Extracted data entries
#####
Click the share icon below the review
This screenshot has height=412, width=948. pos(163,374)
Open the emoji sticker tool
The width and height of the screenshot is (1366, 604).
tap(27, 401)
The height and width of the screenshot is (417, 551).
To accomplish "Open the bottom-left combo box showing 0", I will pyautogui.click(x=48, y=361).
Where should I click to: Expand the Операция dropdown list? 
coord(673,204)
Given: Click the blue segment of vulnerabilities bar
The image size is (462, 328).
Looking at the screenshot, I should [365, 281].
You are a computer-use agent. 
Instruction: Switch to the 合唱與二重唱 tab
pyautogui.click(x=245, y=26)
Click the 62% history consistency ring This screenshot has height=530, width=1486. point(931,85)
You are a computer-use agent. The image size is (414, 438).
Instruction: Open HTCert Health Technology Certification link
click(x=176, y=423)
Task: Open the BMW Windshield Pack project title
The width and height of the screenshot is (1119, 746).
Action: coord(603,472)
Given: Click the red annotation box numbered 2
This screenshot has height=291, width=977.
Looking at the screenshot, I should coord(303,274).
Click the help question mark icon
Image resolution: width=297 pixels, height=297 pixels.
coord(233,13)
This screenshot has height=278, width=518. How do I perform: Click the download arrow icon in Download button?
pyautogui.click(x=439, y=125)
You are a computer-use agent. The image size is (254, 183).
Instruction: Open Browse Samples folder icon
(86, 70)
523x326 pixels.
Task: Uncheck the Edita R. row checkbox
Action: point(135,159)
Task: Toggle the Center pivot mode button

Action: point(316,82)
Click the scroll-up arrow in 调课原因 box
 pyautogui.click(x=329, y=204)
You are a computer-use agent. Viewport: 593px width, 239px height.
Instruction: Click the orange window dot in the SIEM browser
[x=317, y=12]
#####
### BRIEF
The response should consist of all the entries, reproduced word for word.

### ANSWER SECTION
Click the share icon below the review
This screenshot has height=412, width=948. pos(163,374)
Open the emoji sticker tool
The width and height of the screenshot is (1366, 604).
tap(27, 401)
The height and width of the screenshot is (417, 551).
To accomplish "Open the bottom-left combo box showing 0", I will pyautogui.click(x=48, y=361).
Where should I click to: Expand the Операция dropdown list? 
coord(673,204)
Given: Click the blue segment of vulnerabilities bar
The image size is (462, 328).
Looking at the screenshot, I should [365, 281].
You are a computer-use agent. 
Instruction: Switch to the 合唱與二重唱 tab
pyautogui.click(x=245, y=26)
Click the 62% history consistency ring This screenshot has height=530, width=1486. point(931,85)
You are a computer-use agent. The image size is (414, 438).
Instruction: Open HTCert Health Technology Certification link
click(x=176, y=423)
Task: Open the BMW Windshield Pack project title
The width and height of the screenshot is (1119, 746).
Action: coord(603,472)
Given: Click the red annotation box numbered 2
This screenshot has height=291, width=977.
Looking at the screenshot, I should coord(303,274).
Click the help question mark icon
Image resolution: width=297 pixels, height=297 pixels.
coord(233,13)
This screenshot has height=278, width=518. How do I perform: Click the download arrow icon in Download button?
pyautogui.click(x=439, y=125)
You are a computer-use agent. The image size is (254, 183).
Instruction: Open Browse Samples folder icon
(86, 70)
523x326 pixels.
Task: Uncheck the Edita R. row checkbox
Action: point(135,159)
Task: Toggle the Center pivot mode button

Action: point(316,82)
Click the scroll-up arrow in 调课原因 box
 pyautogui.click(x=329, y=204)
You are a computer-use agent. Viewport: 593px width, 239px height.
Instruction: Click the orange window dot in the SIEM browser
[x=317, y=12]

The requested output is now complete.